EUA pressionam Tailândia a manter cessar-fogo com o Camboja, após novo pico de tensão na fronteira.
O alerta surgiu depois de Banguecoque ter anunciado a suspensão temporária do acordo, alegando que tropas cambojanas colocaram novos engenhos explosivos ao longo da fronteira. Um desses engenhos terá ferido gravemente um militar tailandês em patrulha, levando à escalada verbal entre os dois governos.
Desde então, registaram-se vários confrontos esporádicos, incluindo tiroteios que fizeram um morto e vários feridos.
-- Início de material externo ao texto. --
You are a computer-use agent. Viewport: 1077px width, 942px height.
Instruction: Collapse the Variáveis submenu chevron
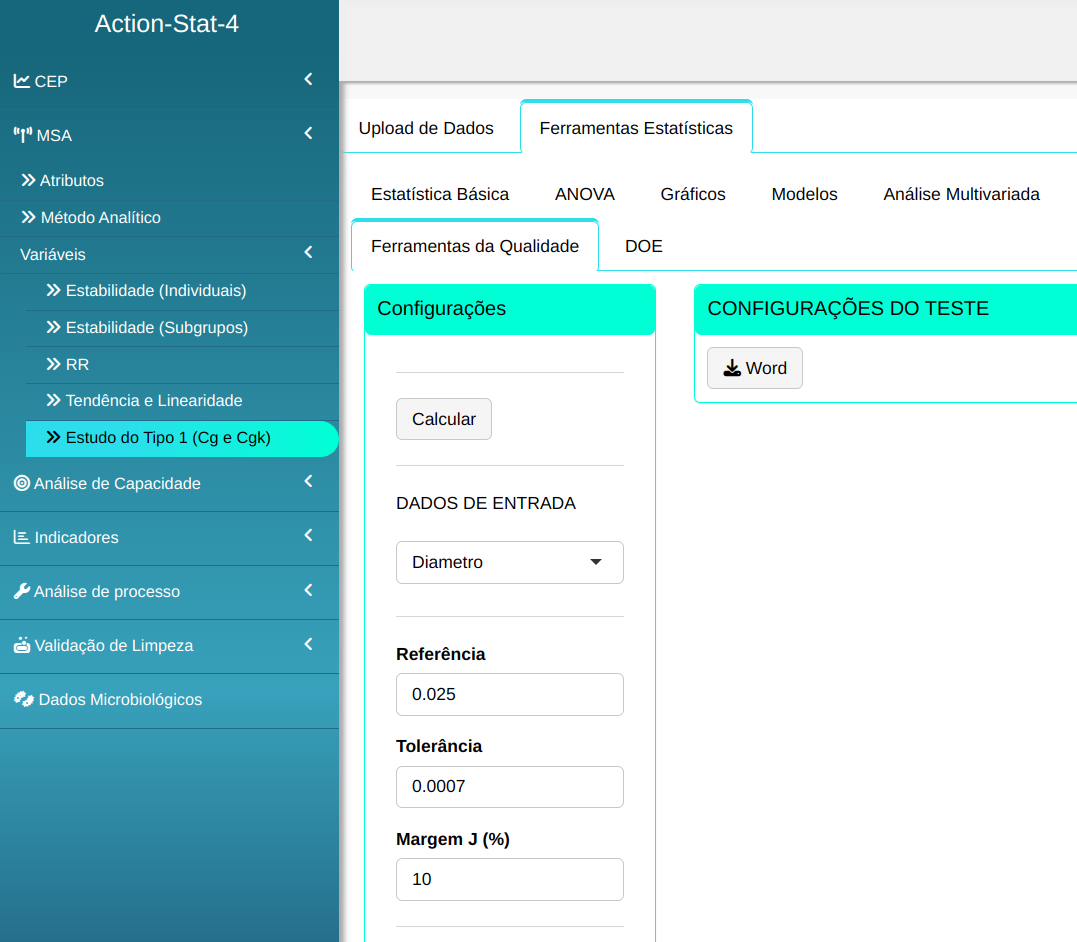tap(308, 253)
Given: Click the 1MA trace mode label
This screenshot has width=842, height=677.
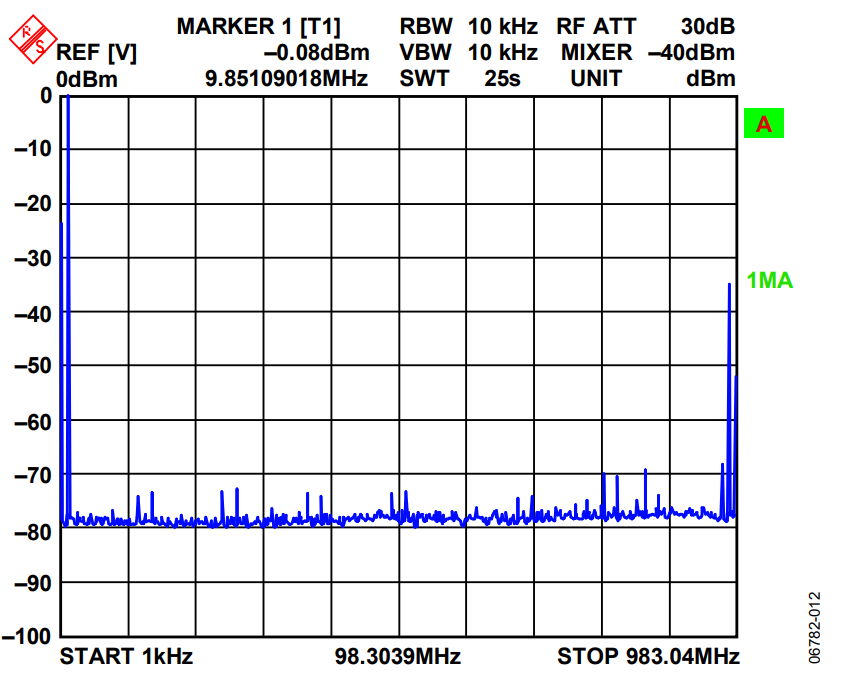Looking at the screenshot, I should point(770,281).
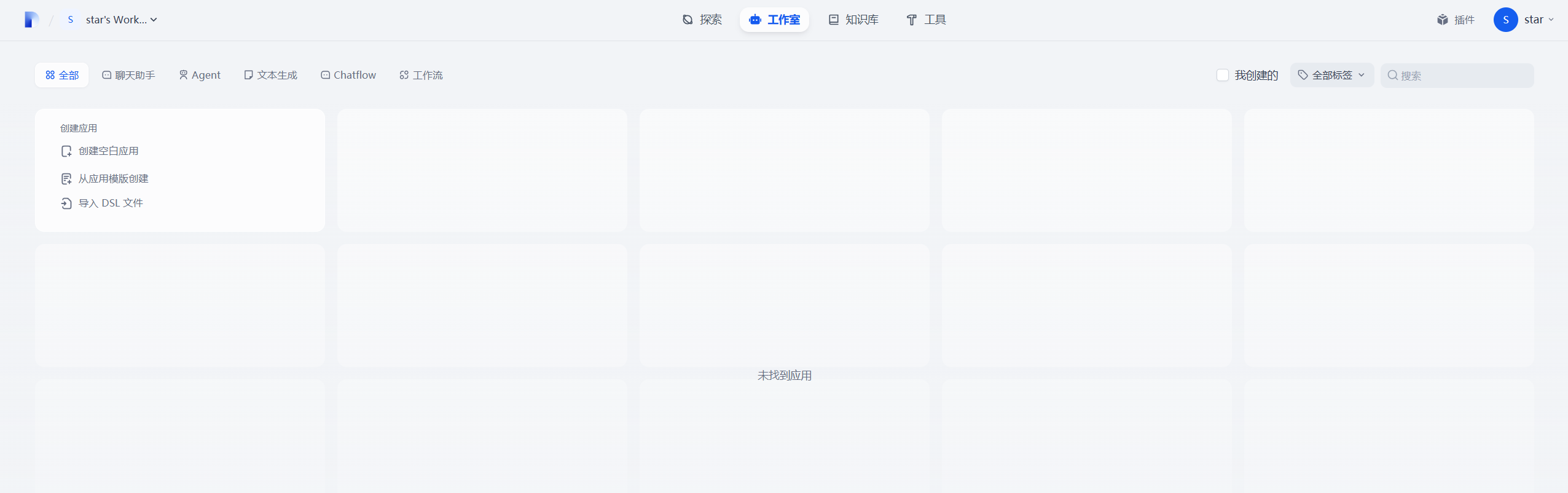Open the 全部标签 tag filter dropdown
This screenshot has height=493, width=1568.
[1331, 75]
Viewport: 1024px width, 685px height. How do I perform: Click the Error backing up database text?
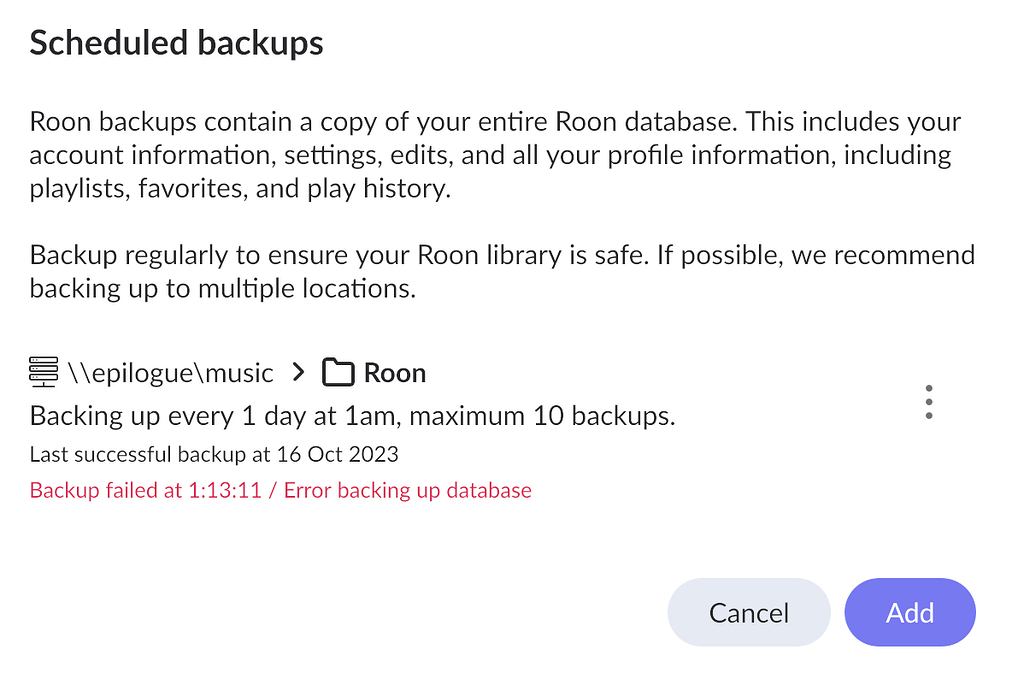[x=406, y=490]
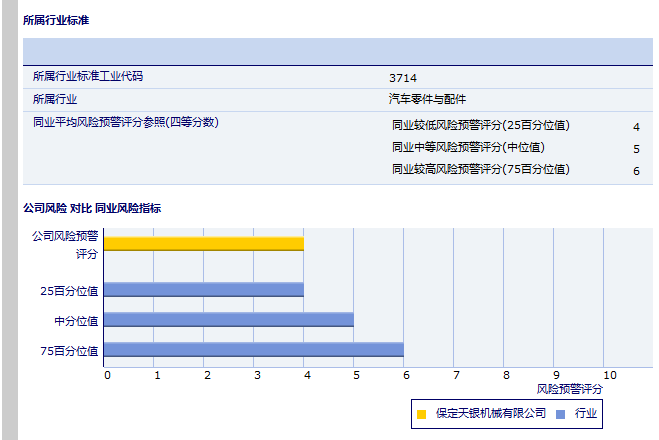Click the blue 75百分位值 bar
Image resolution: width=659 pixels, height=440 pixels.
pos(253,350)
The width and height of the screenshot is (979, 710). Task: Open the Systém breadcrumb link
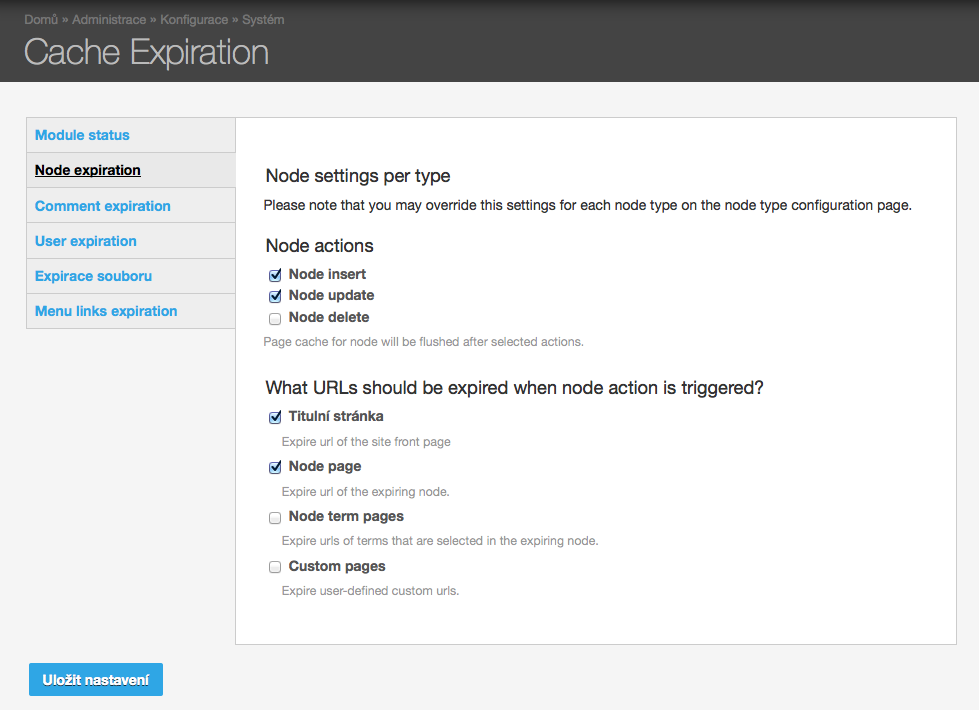coord(263,19)
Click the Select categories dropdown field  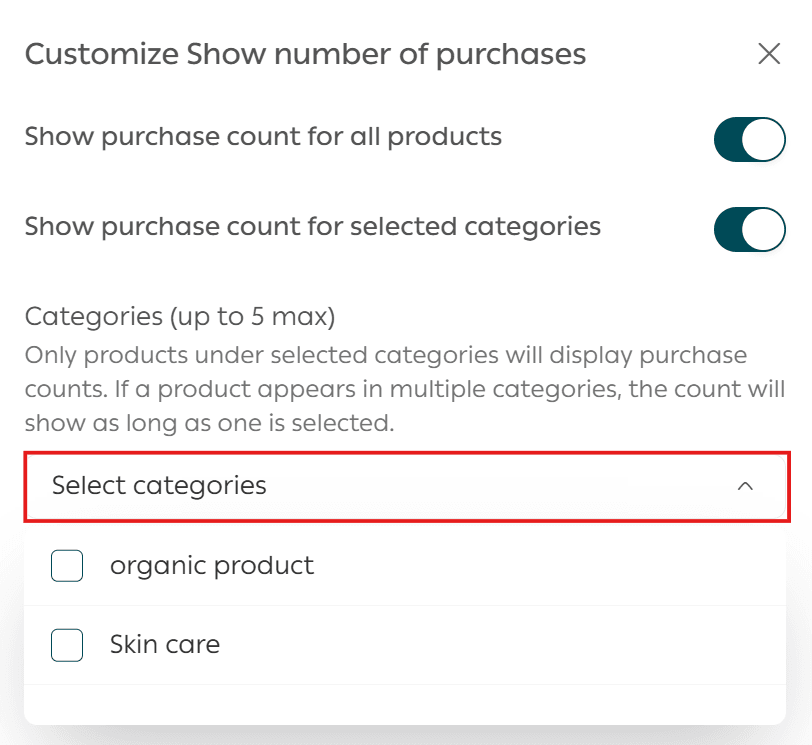pos(405,486)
Analistas da região temem que se repita o ciclo de retaliações que marcou o verão passado, quando as forças dos dois países protagonizaram o episódio mais grave em dez anos.
Na sexta-feira à noite, o Ministério dos Negócios Estrangeiros tailandês confirmou ter recebido uma comunicação do Office of the US Trade Representative, dando conta da suspensão técnica das conversações sobre tarifas. De acordo com Banguecoque, Washington indica que o diálogo poderá ser retomado assim que a Tailândia “reitere formalmente” o compromisso com a declaração conjunta de paz.